Copy out the rows between the line holding "You are a computer-use agent. Viewport: 1687px" and the line holding "The height and", inclusive, reproducing each line character for character.

+++ INFORMATION SUPPLIED +++

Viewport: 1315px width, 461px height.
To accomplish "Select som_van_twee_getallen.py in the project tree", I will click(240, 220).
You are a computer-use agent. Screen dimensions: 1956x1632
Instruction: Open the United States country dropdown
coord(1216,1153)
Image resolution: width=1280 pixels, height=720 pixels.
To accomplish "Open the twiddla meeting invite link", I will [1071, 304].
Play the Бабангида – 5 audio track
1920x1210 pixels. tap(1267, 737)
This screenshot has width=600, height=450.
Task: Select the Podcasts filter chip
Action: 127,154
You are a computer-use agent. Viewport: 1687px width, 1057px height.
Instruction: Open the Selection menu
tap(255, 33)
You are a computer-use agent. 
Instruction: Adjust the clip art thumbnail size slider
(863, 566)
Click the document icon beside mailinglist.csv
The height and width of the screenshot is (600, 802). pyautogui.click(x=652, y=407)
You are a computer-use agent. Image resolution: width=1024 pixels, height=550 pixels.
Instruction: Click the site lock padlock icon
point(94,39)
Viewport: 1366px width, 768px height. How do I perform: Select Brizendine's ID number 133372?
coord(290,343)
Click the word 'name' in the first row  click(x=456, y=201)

+++

**SOLUTION TO THE PROBLEM:**
You are a computer-use agent. Viewport: 1687px width, 1057px height.
Instruction: Open the Selection menu
tap(255, 33)
You are a computer-use agent. 
Instruction: Adjust the clip art thumbnail size slider
(863, 566)
Click the document icon beside mailinglist.csv
The height and width of the screenshot is (600, 802). pyautogui.click(x=652, y=407)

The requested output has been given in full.